Oussama ABAOUSS L'info...Graphie 3 questions à Fouad Assali, chef du CNGRCF « Il existe une synergie formidable entre les divers intervenants. Chacun est précieux et irremplaçable »
Chef du Centre National de Gestion des Risques Climatiques Forestiers affilié au Département des Eaux et Forêts, Fouad Assali répond à nos questions.
- Quel bilan faites-vous du rôle joué par les Canadairs, après 10 ans de leur acquisition ? - Aujourd'hui, les retombées de la décision Royale et visionnaire de doter notre pays de 5 Canadairs se matérialise par une baisse drastique des superficies endommagées par le feu.
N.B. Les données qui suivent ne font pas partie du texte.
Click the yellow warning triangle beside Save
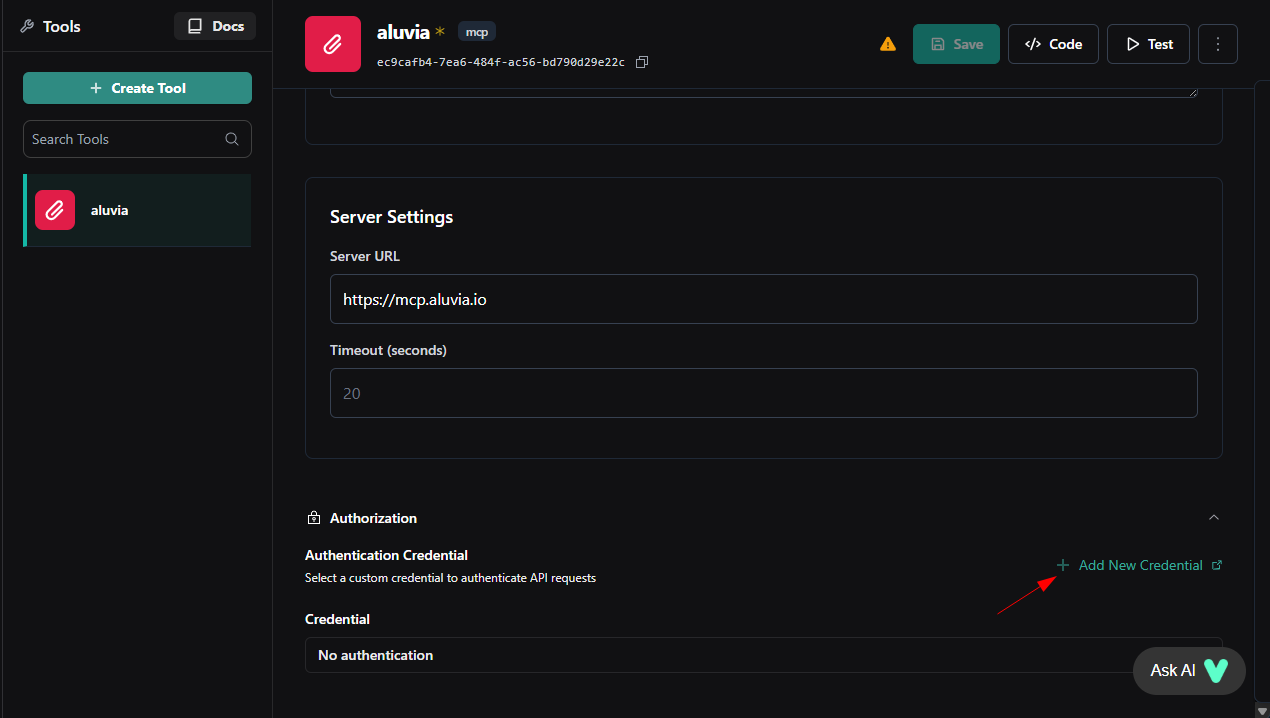Viewport: 1270px width, 718px height. click(x=887, y=44)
Le Maroc a également renforcé son autonomie puisque le recours à la coopération internationale pour éteindre un incendie n'a plus jamais été nécessaire depuis l'acquisition de ces avions. - Qu'en est-il du degré d'autonomie concernant la maintenance et la réparation de ces avions ? - Le Maroc dispose actuellement d'une autonomie absolue en ce qui concerne l'utilisation de ces appareils (les pilotes, les formateurs), mais aussi en termes d'entretien, de réparation et de maintenance. Notre pays peut se prévaloir d'un savoir-faire extraordinaire des Forces Royales Air (FRA) en matière de gestion de cette flotte de Canadairs. - Quels sont les autres acteurs impliqués dans la lutte contre les feux de forêts ? - La lutte contre les feux de forêts est la vocation de centaines d'hommes et de femmes qui se mobilisent chaque jour. Je tiens ici à saluer et à rendre hommage à tous les intervenants de la Protection Civile, de la Gendarmerie Royale, des Forces Auxiliaires, du Département des Eaux et Forêts, des Forces Armées Royales, mais également des autorités territoriales et de la société civile. Il existe une synergie formidable entre les divers intervenants dans la lutte contre les incendies de forêts. Chacun est précieux et irremplaçable dans le rôle qu'il joue. Recueillis par O. A.